(DIRECTIONS FOR THIS TASK) Copy out every line of the material below word for word, leaving out the pictures.

(RECORDS FOR THE EXERCISE)

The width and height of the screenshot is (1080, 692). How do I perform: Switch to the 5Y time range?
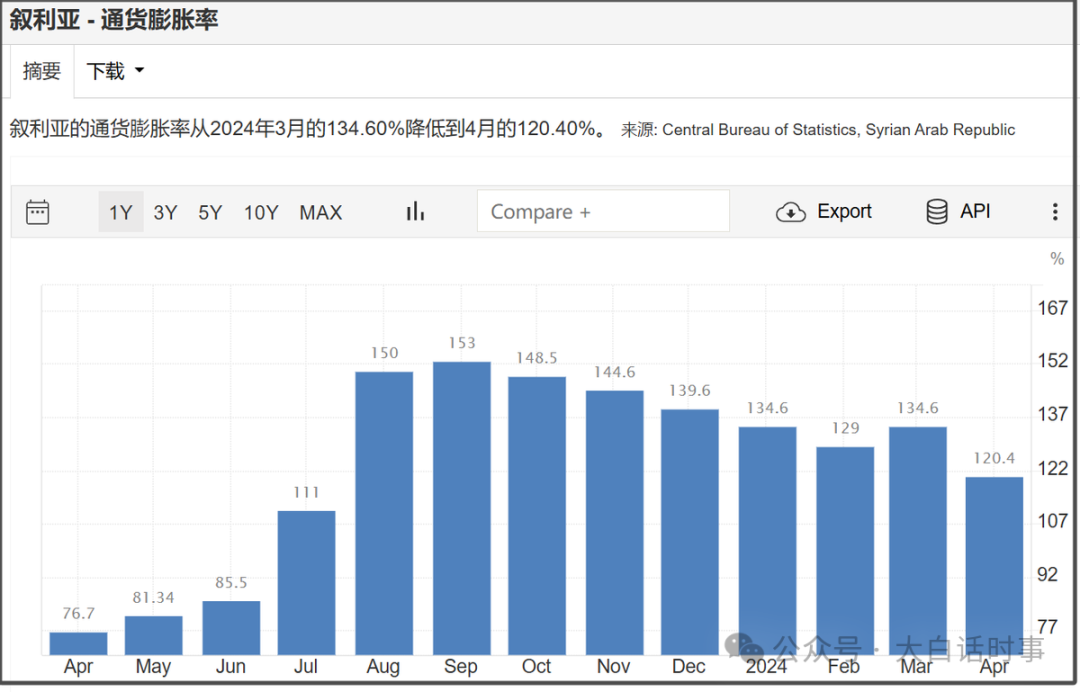coord(210,212)
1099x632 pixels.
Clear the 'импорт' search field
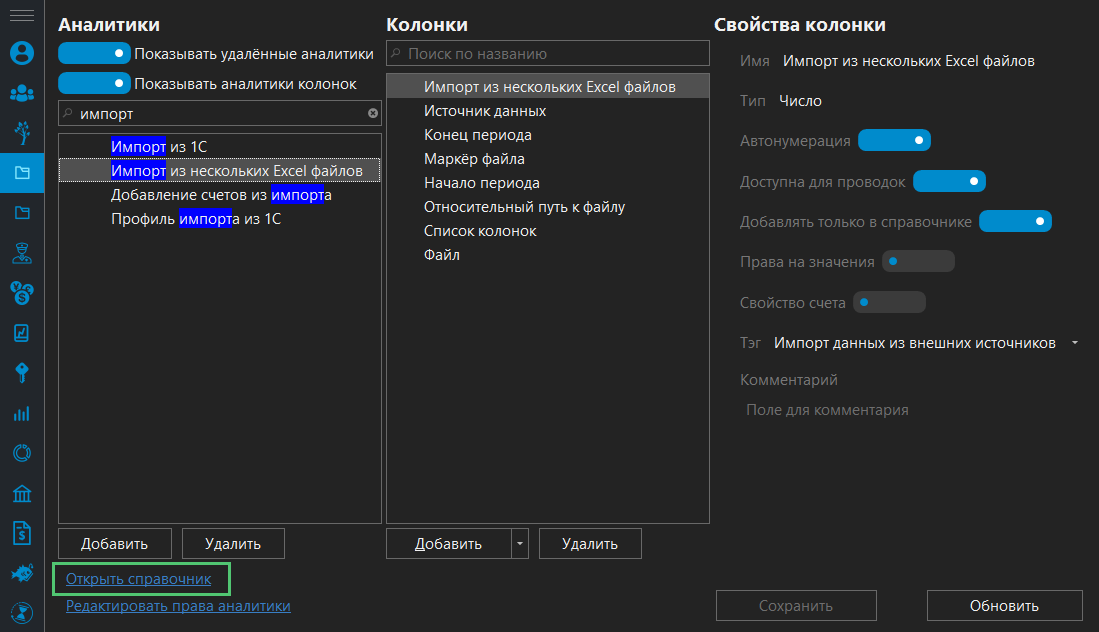pyautogui.click(x=373, y=114)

(OUTPUT FOR THIS TASK)
The width and height of the screenshot is (1080, 692). How do I perform: Switch to the 5Y time range?
coord(210,212)
1099x632 pixels.
Clear the 'импорт' search field
pyautogui.click(x=373, y=114)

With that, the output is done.